Novica Čanović

Personal information
- Born: 29 November 1961 Kumanovo, Yugoslavia
- Died: 3 July 1993 (aged 31) Knin, Croatia

Sport
- Sport: Track and field

Medal record
Representing Yugoslavia
Mediterranean Games
| Gold medal – first place | 1987 Latakia | High jump |

= Novica Čanović =

Serbian high jumper

Novica Čanović (Serbian Cyrillic: Новица Чановић; 29 November 1961 – 3 July 1993) was a Serbian high jumper who represented SFR Yugoslavia during his active career.

==Biography==
Čanović was born in Kumanovo in today's North Macedonia. He finished fifteenth at the 1983 European Indoor Championships and won the gold medal at the 1987 Mediterranean Games. He also competed at the 1984 Olympic Games without reaching the final.

Čanović became Yugoslavian high jump champion in 1982, 1983, 1984, 1986 and 1987, rivalling with Danial Temim, Hrvoje Fižuleto and Sašo Apostolovski. He also became indoor champion in 1987.

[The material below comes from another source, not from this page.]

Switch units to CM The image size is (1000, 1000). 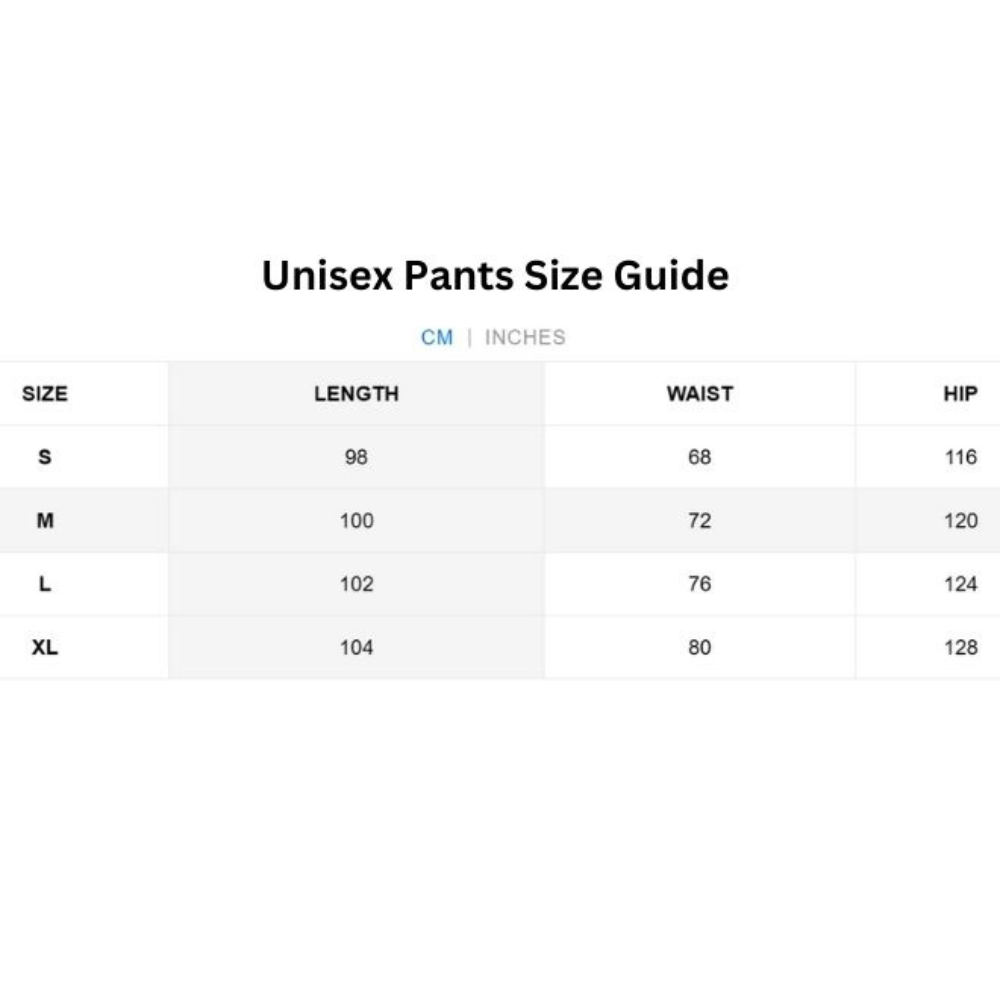(x=437, y=337)
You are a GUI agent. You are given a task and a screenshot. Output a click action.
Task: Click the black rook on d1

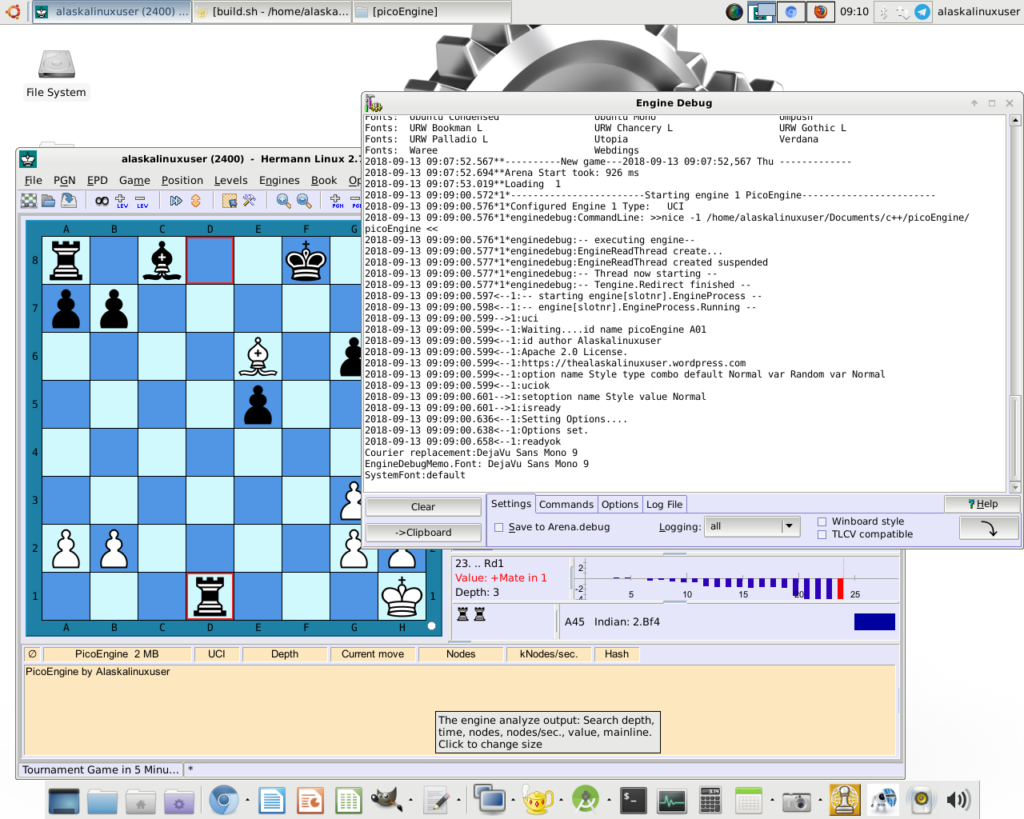(210, 597)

He still holds the high jump record in Croatia (senior 228, junior 218 cm and indoor senior 228 cm) as he competed for Croatian AC Slavonija Osijek. His personal best jump was 2.28 metres, achieved in July 1985 in Split.

He died in July 1993 in Knin as a soldier of the Army of the Republic of Serbian Krajina.